* [What is being asked]:
What this exercise requires is a verbatim reproduction of the data below.

* [Input material]:
--- START ---

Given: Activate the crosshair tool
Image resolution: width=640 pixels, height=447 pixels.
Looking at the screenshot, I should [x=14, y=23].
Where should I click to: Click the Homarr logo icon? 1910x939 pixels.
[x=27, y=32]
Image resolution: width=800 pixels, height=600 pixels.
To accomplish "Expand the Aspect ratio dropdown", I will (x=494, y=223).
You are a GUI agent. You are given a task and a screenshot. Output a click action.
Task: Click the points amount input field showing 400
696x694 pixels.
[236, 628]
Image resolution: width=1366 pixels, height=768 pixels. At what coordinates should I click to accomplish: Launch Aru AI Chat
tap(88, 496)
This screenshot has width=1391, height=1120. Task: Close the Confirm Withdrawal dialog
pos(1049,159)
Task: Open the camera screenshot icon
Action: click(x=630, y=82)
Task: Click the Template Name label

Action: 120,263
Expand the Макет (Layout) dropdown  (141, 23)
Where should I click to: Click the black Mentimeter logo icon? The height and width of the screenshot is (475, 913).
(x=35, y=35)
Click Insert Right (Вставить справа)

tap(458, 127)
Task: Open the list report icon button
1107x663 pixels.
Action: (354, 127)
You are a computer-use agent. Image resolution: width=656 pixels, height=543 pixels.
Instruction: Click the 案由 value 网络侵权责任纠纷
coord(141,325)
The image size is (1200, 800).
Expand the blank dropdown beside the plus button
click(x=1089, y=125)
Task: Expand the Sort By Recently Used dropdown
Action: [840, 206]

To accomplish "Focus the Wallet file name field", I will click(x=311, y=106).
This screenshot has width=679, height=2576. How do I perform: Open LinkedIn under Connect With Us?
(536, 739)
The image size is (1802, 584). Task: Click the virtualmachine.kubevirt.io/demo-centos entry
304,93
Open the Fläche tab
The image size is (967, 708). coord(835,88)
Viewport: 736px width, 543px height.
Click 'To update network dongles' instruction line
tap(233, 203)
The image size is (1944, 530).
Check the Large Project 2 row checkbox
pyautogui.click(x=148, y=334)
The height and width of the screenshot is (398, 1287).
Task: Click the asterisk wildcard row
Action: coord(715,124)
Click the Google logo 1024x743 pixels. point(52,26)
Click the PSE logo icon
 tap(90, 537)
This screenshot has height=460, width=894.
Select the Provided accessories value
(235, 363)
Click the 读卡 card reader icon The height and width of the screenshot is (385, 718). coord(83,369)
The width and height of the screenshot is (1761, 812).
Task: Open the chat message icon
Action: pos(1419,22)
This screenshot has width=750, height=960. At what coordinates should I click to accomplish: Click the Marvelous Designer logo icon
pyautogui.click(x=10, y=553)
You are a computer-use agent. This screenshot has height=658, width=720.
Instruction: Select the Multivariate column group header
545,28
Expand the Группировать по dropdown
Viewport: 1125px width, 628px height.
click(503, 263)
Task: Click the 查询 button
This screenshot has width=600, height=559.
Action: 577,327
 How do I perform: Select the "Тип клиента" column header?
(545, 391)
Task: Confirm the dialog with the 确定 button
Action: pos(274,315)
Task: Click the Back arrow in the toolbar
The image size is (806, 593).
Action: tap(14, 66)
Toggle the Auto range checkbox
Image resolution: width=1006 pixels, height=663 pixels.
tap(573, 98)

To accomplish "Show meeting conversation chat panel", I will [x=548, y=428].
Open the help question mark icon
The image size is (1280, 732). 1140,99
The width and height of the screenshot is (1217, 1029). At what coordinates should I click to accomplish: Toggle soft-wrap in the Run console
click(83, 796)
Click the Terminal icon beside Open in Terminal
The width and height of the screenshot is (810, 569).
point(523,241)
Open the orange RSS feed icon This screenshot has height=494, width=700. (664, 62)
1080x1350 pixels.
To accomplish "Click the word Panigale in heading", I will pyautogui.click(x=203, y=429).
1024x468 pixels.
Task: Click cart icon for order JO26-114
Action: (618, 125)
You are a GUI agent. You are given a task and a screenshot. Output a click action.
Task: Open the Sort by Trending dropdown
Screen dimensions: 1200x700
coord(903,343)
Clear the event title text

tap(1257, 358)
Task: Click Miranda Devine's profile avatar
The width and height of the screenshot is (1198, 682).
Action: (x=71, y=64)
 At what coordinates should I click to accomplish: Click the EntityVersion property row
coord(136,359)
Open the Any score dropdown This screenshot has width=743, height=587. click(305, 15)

--- END ---

* [Completed exercise]:
Given: Activate the crosshair tool
Image resolution: width=640 pixels, height=447 pixels.
Looking at the screenshot, I should [x=14, y=23].
Where should I click to: Click the Homarr logo icon? 1910x939 pixels.
[x=27, y=32]
Image resolution: width=800 pixels, height=600 pixels.
To accomplish "Expand the Aspect ratio dropdown", I will (x=494, y=223).
You are a GUI agent. You are given a task and a screenshot. Output a click action.
Task: Click the points amount input field showing 400
696x694 pixels.
[236, 628]
Image resolution: width=1366 pixels, height=768 pixels. At what coordinates should I click to accomplish: Launch Aru AI Chat
tap(88, 496)
This screenshot has width=1391, height=1120. Task: Close the Confirm Withdrawal dialog
pos(1049,159)
Task: Open the camera screenshot icon
Action: click(x=630, y=82)
Task: Click the Template Name label

Action: 120,263
Expand the Макет (Layout) dropdown  (141, 23)
Where should I click to: Click the black Mentimeter logo icon? The height and width of the screenshot is (475, 913).
(x=35, y=35)
Click Insert Right (Вставить справа)

tap(458, 127)
Task: Open the list report icon button
1107x663 pixels.
Action: (354, 127)
You are a computer-use agent. Image resolution: width=656 pixels, height=543 pixels.
Instruction: Click the 案由 value 网络侵权责任纠纷
coord(141,325)
The image size is (1200, 800).
Expand the blank dropdown beside the plus button
click(x=1089, y=125)
Task: Expand the Sort By Recently Used dropdown
Action: [840, 206]

To accomplish "Focus the Wallet file name field", I will click(x=311, y=106).
This screenshot has width=679, height=2576. How do I perform: Open LinkedIn under Connect With Us?
(536, 739)
The image size is (1802, 584). Task: Click the virtualmachine.kubevirt.io/demo-centos entry
304,93
Open the Fläche tab
The image size is (967, 708). coord(835,88)
Viewport: 736px width, 543px height.
Click 'To update network dongles' instruction line
tap(233, 203)
The image size is (1944, 530).
Check the Large Project 2 row checkbox
pyautogui.click(x=148, y=334)
The height and width of the screenshot is (398, 1287).
Task: Click the asterisk wildcard row
Action: coord(715,124)
Click the Google logo 1024x743 pixels. point(52,26)
Click the PSE logo icon
 tap(90, 537)
This screenshot has height=460, width=894.
Select the Provided accessories value
(235, 363)
Click the 读卡 card reader icon The height and width of the screenshot is (385, 718). coord(83,369)
The width and height of the screenshot is (1761, 812).
Task: Open the chat message icon
Action: pos(1419,22)
This screenshot has width=750, height=960. At what coordinates should I click to accomplish: Click the Marvelous Designer logo icon
pyautogui.click(x=10, y=553)
You are a computer-use agent. This screenshot has height=658, width=720.
Instruction: Select the Multivariate column group header
545,28
Expand the Группировать по dropdown
Viewport: 1125px width, 628px height.
click(503, 263)
Task: Click the 查询 button
This screenshot has width=600, height=559.
Action: 577,327
 How do I perform: Select the "Тип клиента" column header?
(545, 391)
Task: Confirm the dialog with the 确定 button
Action: pos(274,315)
Task: Click the Back arrow in the toolbar
The image size is (806, 593).
Action: tap(14, 66)
Toggle the Auto range checkbox
Image resolution: width=1006 pixels, height=663 pixels.
tap(573, 98)

To accomplish "Show meeting conversation chat panel", I will [x=548, y=428].
Open the help question mark icon
The image size is (1280, 732). 1140,99
The width and height of the screenshot is (1217, 1029). At what coordinates should I click to accomplish: Toggle soft-wrap in the Run console
click(83, 796)
Click the Terminal icon beside Open in Terminal
The width and height of the screenshot is (810, 569).
point(523,241)
Open the orange RSS feed icon This screenshot has height=494, width=700. (664, 62)
1080x1350 pixels.
To accomplish "Click the word Panigale in heading", I will pyautogui.click(x=203, y=429).
1024x468 pixels.
Task: Click cart icon for order JO26-114
Action: (618, 125)
You are a GUI agent. You are given a task and a screenshot. Output a click action.
Task: Open the Sort by Trending dropdown
Screen dimensions: 1200x700
coord(903,343)
Clear the event title text

tap(1257, 358)
Task: Click Miranda Devine's profile avatar
The width and height of the screenshot is (1198, 682).
Action: (x=71, y=64)
 At what coordinates should I click to accomplish: Click the EntityVersion property row
coord(136,359)
Open the Any score dropdown This screenshot has width=743, height=587. click(305, 15)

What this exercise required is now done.